Reality is mutable. The universe is not one, but many. In one existence, an Alec Meer types these words. In another, he drinks a cup of tea. In a third, and one I wish I was in, he types these words whilst drinking a cup a tea. Like BioShock Infinite, free browser puzzler No-One Has To Die toys with how the concept of alternate realities can create game mechanics (no, I’m not spoiling Binfinite, you all know what Elizabeth’s Tears do, for heaven’s sakes), but this one’s a more sideways, and violence-free, take on it. Essentially, there’s a fire in an office. You, as an unseen visitor able to fiddle with the security system, can close doors and activate sprinklers to try and contain the fire. But every time, someone has to die.
Is there any way in which no-one has to die? Well, try out every permutation of fatality by essentially hopping to a reality in which you made different choices, and answers may reveal themselves. Or everyone may die.

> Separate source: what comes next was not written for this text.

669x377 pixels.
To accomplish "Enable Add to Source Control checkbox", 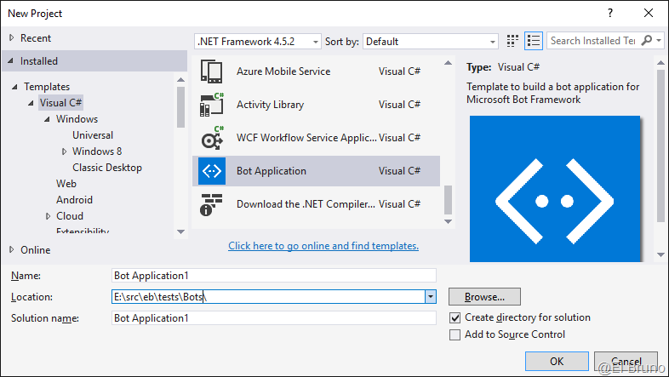I will pos(455,334).
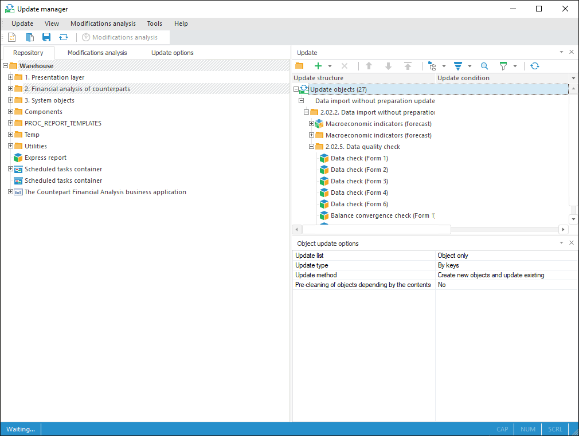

Short and simple, occasionally slightly challenging but far more interested in making you choose who will die based on limited information about them, the power of NHTD comes from repeating its tiny levels with different casualties. What you thought you knew first time around is coloured by what you’ve found out since. Someone who seemed to deserve death turns out not to. No choice is the right choice. Maybe, if you just keep trying again, you’ll make it all work out. Maybe no-one has to die. Or maybe not.
A little harmed by its over-expository writing as mysteries are revealed, NHTD works best when demanding choices, not giving answers. No matter, it’s a short thought experiment in gaming choice, in equal parts sweet and bleak. Try to find yourself in a reality where you can spare 20 minutes for this.